## INSTRUCTIONS FOR THE TASK:
Every record below must be written out exactly. Leave out the pictures.
######
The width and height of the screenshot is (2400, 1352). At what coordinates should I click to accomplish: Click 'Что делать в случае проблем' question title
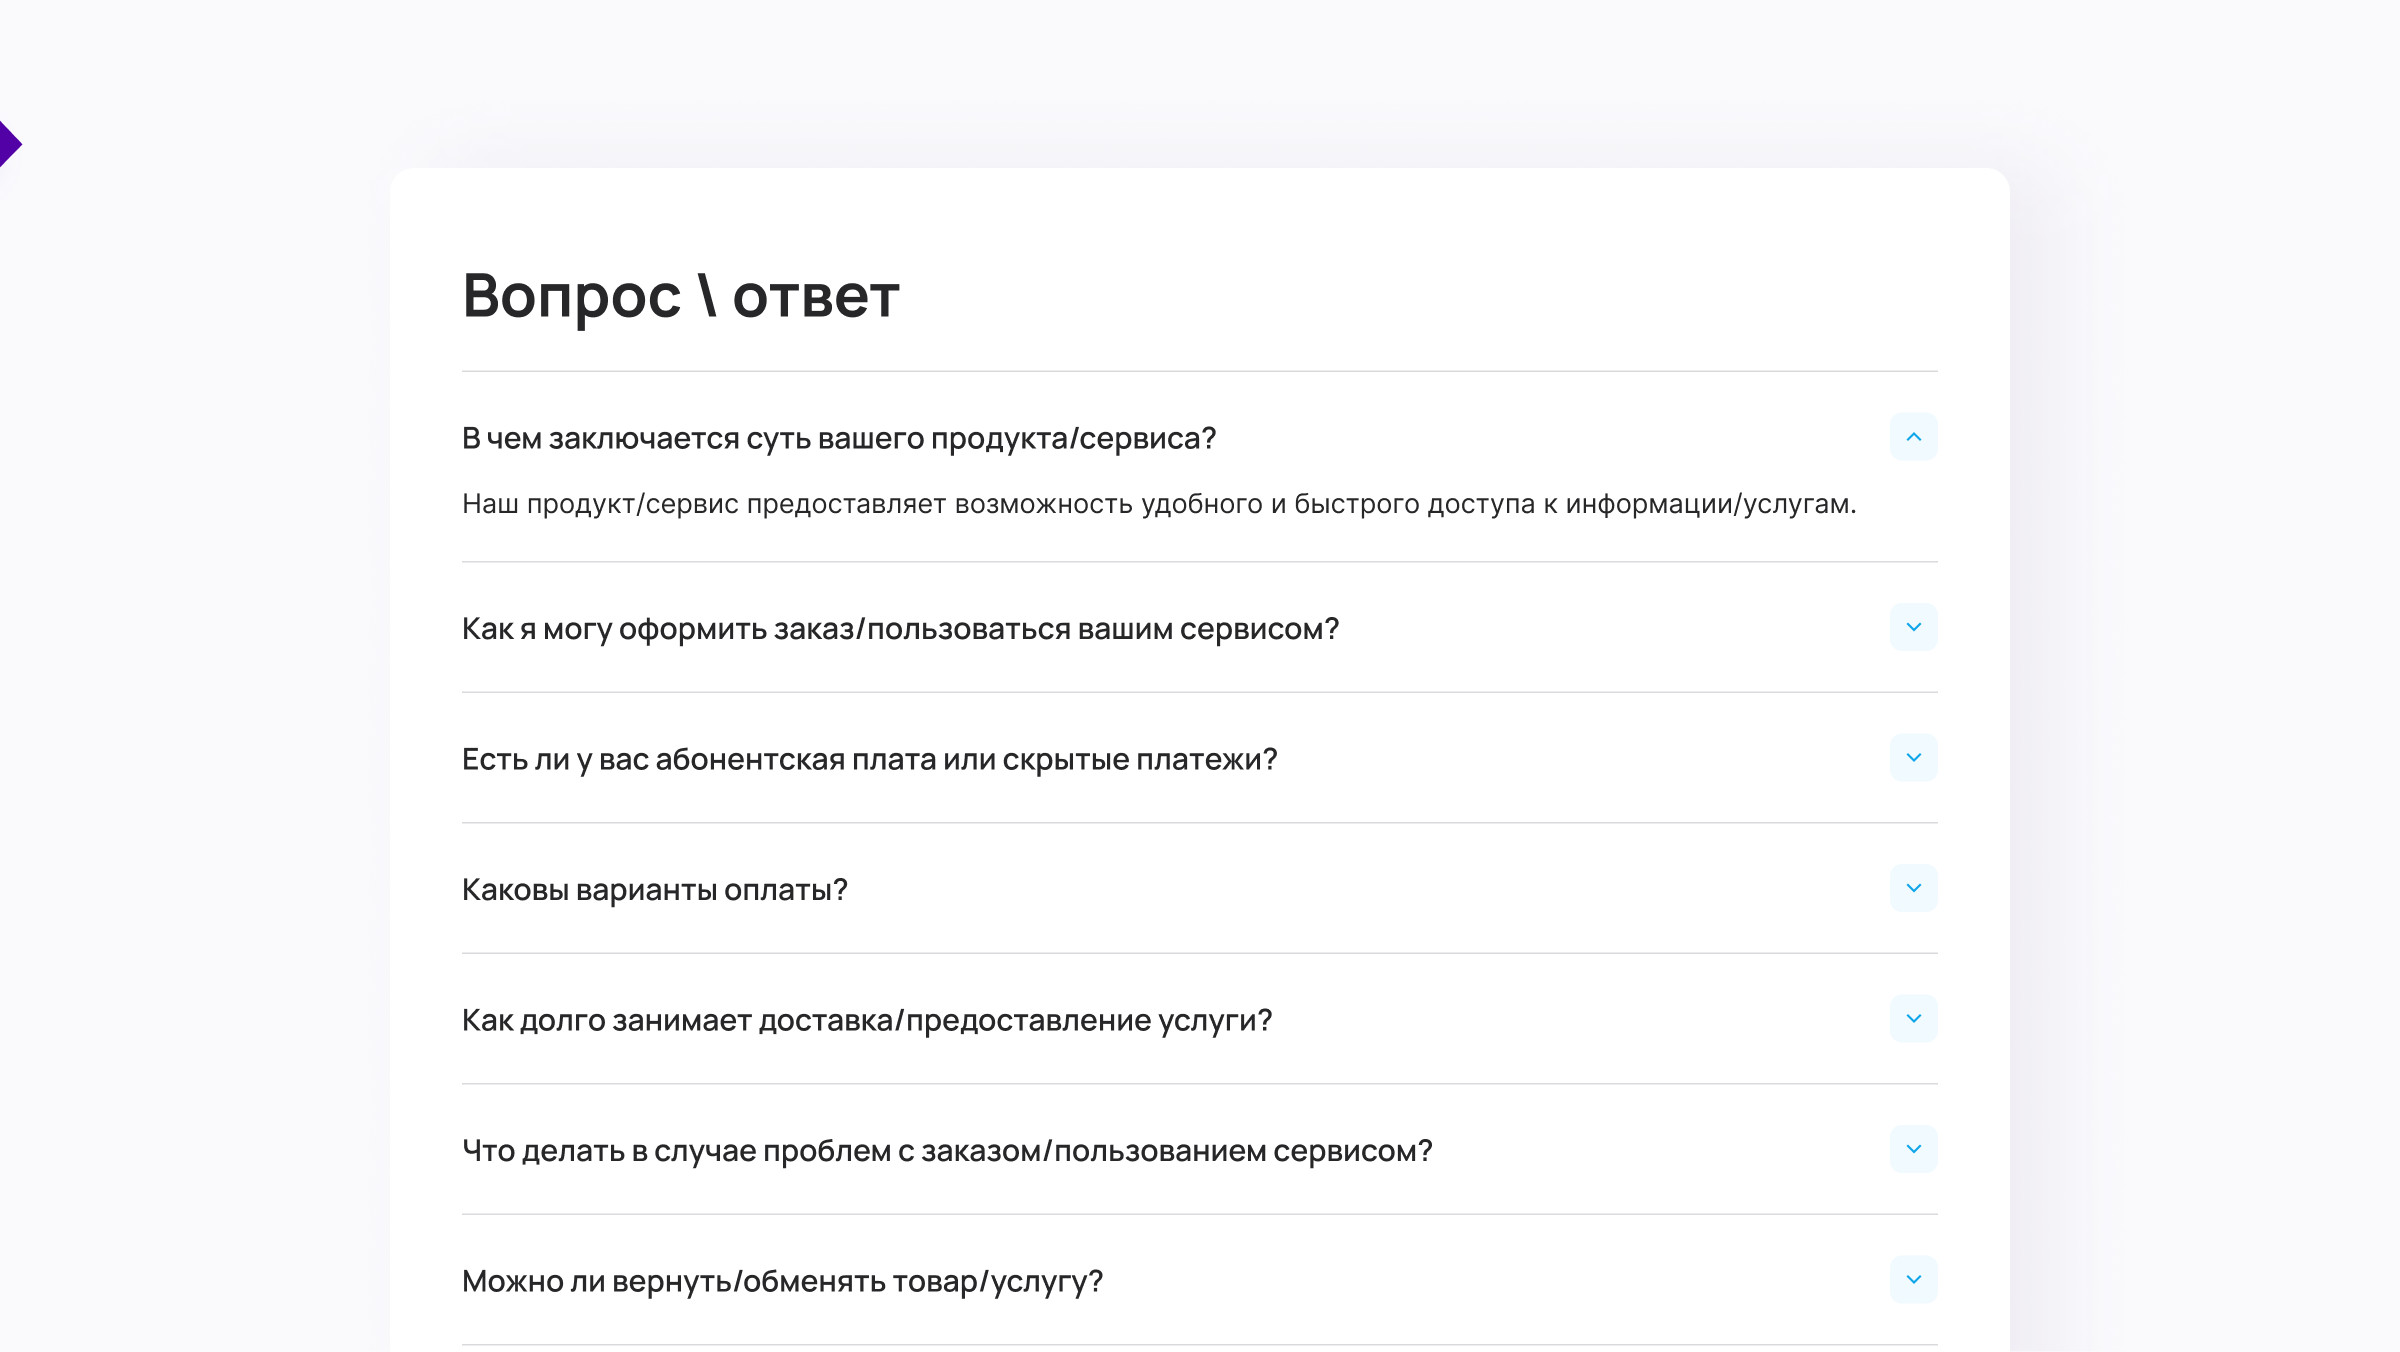pyautogui.click(x=946, y=1151)
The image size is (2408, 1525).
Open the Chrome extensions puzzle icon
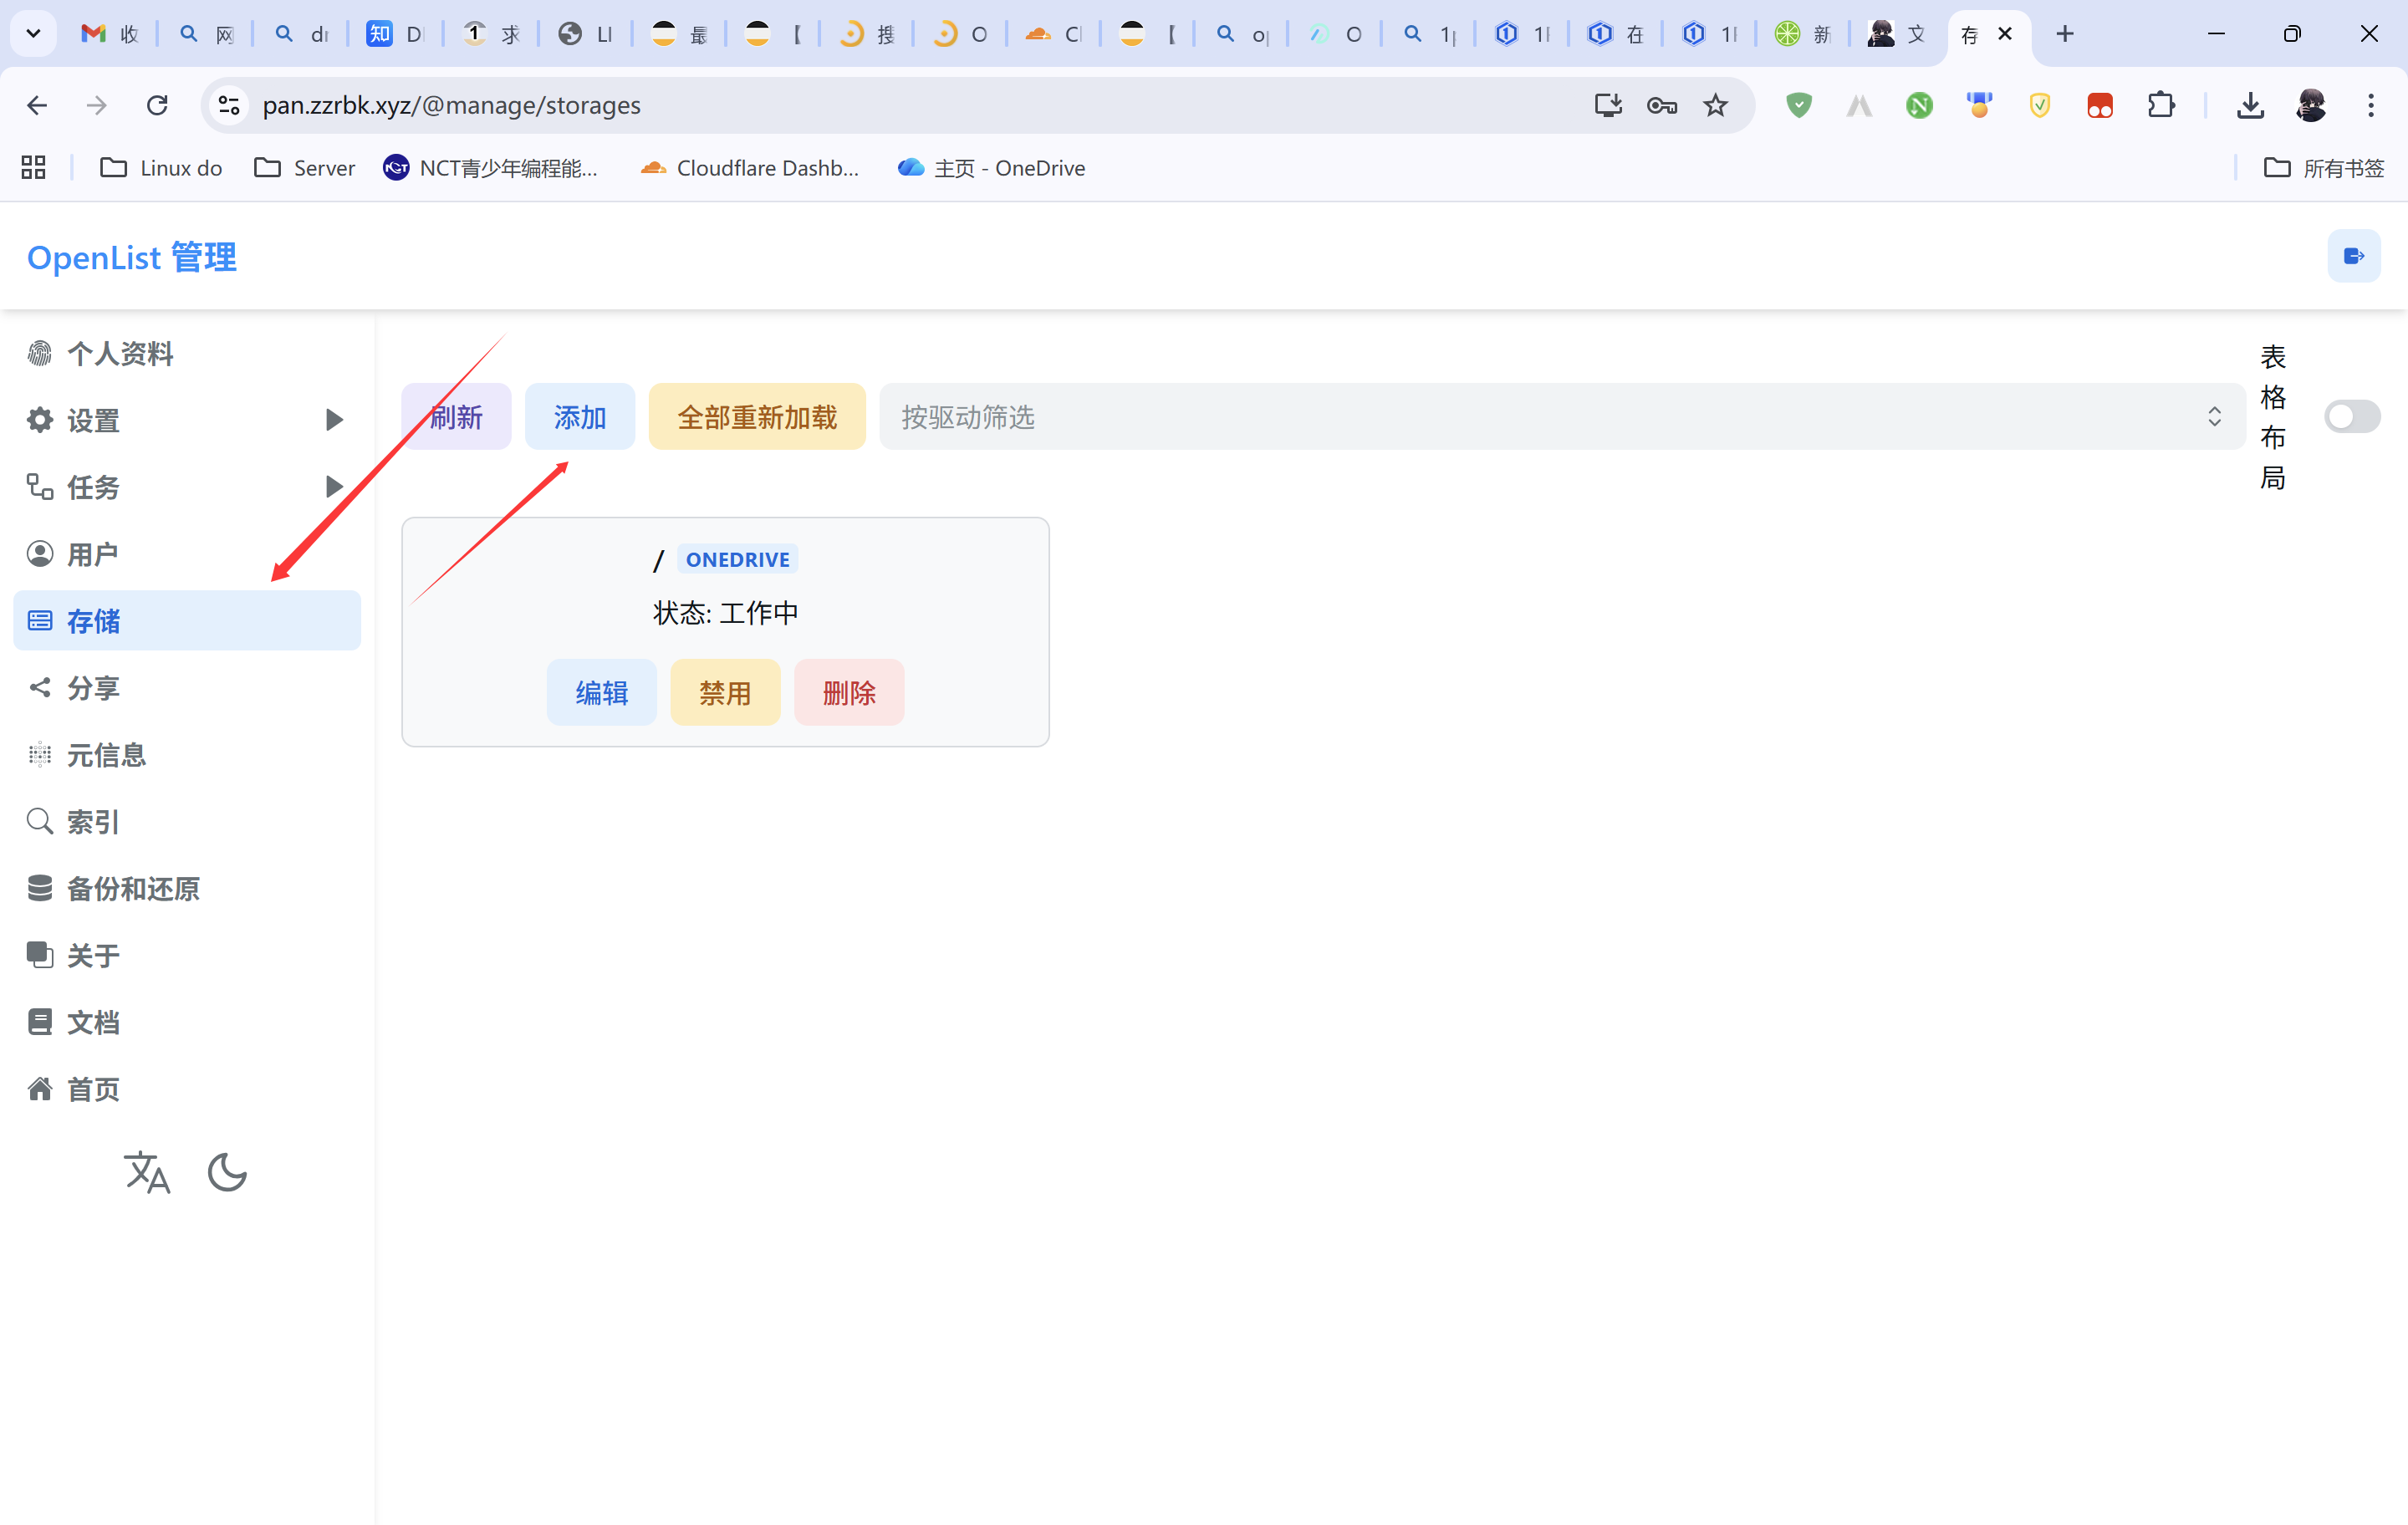(2161, 105)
######
## OUTPUT FOR THIS EXERCISE:
The width and height of the screenshot is (2400, 1352). At what coordinates should I click to accomplish: Click 'Что делать в случае проблем' question title
pyautogui.click(x=946, y=1151)
The image size is (2408, 1525).
Open the Chrome extensions puzzle icon
(2161, 105)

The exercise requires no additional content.